Psychotropic - Los Tones (Off The Hip/Groovie Records)
Here it is folks - this is the sound the “cool kids” make these days. “Cool kids” being what the wearers would dismissive as a totally pejorative term, but essentially being a title for whatever constitutes a “scene maker” in these musically fractured times. “Scene” being another pejorative word.
It’s hard to keep up with contemporary music once you pass a certain age - even when you’re consciously trying to cock an ear to what seeps out of cracks in the footpath and shuns daylight. Of course it’s a given that you shouldn’t pay attention to just about ANYTHING that makes it to commercial radio airwaves, but in this case "contemporary" means the underground shit, maaan.
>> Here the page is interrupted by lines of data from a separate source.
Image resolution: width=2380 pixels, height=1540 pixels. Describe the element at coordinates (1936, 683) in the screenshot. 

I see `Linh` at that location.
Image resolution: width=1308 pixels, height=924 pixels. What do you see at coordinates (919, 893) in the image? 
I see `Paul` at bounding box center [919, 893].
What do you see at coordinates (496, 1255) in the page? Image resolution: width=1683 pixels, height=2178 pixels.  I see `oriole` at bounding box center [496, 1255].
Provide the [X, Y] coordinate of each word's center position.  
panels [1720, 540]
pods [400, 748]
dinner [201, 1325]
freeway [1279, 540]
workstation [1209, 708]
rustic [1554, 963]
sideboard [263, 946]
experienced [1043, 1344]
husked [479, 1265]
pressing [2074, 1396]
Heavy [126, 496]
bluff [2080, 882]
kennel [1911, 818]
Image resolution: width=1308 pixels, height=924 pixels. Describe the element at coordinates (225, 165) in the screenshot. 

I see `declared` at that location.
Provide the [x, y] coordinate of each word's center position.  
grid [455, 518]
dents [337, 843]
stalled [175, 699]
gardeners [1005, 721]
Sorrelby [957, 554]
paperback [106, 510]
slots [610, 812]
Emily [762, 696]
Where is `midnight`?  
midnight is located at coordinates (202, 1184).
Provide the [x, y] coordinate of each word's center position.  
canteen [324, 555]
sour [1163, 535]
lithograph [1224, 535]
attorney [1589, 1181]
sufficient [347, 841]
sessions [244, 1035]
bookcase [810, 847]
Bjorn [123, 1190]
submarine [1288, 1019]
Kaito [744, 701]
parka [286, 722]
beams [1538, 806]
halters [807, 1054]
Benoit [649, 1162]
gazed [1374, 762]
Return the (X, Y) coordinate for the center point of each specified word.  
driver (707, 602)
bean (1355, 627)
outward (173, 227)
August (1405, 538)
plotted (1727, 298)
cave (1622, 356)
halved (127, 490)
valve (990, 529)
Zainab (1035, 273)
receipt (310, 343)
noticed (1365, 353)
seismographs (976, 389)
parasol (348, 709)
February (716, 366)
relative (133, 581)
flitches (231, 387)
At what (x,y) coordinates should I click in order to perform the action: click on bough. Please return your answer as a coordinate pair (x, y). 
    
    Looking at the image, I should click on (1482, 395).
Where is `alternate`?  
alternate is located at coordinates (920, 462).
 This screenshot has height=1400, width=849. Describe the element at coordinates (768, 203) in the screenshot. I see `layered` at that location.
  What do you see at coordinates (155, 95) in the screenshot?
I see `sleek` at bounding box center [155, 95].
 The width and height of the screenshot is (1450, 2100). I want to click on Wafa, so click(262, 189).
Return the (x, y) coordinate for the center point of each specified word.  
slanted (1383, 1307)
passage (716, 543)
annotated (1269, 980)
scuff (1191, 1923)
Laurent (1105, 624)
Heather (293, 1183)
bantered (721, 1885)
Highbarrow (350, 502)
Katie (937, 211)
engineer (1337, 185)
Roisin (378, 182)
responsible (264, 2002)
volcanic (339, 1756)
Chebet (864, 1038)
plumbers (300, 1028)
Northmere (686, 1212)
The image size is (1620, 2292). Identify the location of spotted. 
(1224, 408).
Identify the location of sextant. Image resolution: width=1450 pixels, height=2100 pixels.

And Los Tones are under the commercial radar by any measure.
Arising from the remnants of Sydney bands La Mancha Negra, Mother & Son and Glitter Canyon (the former a mystery to me but the first two familiar enough), Los Tones play dischordant, slightly tuneless garage rock with trebly guitar, warped vocals, muddy drums and bass that sounds like it was recorded on beat-up equipment in a lounge room. In other words, exactly what the under 25s listen to at warehouse gigs and house parties that would never make it into the Thursday daily newspaper gig guide (if such a thing existed any more.)
Is it a surprise to find out Owen Penglis (Straight Arrows) recorded and mixed “Psychotropic” and Mikey Young (Eddy Current Suppression Ring) mastered it? They’re elder statesmen in the current wave of this music. Or is it a shock that Off the Hip, the label that’s an Aussie rallying point for gritty garage punk, released it? Thought not.
Meandering rhythms, a spot of harmonica and lashings of surf and psychedelic guitar peg these 11 songs as having roots in the ancient soils of the ‘50s and ’60s. Penglis has conjured a dry and warm sound with two guitars laid on thick. BB Gunn’s whiney vocals are buried and absent from a couple of instrumentals, the last of which (“Ghost”) collapses in squalls of white noise and what might be a distorted sax. “Speedboat” chugs along on nimble bass before burning up in chunky tremolo guitar.
“Cry” is a slice of Remains-style pop wearing shades and draped in a black cape. “Buchan Hammer” (a single) is close enough to singalong pop while “One Horse Race” borrows from the Fe-Fi-Four’s “I Wanna Come Back From the Land of LSD” without sounding like it’s stealing. If you like the Black Lips or Frowning Clouds you’ll love Los Tones.
Fuck being a cool kid. This stuff is for the old farts too. Get a large helping before Triple Jay catches on. As if that’s going to happen but you get the idea. It's on CD on Off The Hip and vinyl on Portugese label Groovie Records or you can grab it on Bandcamp.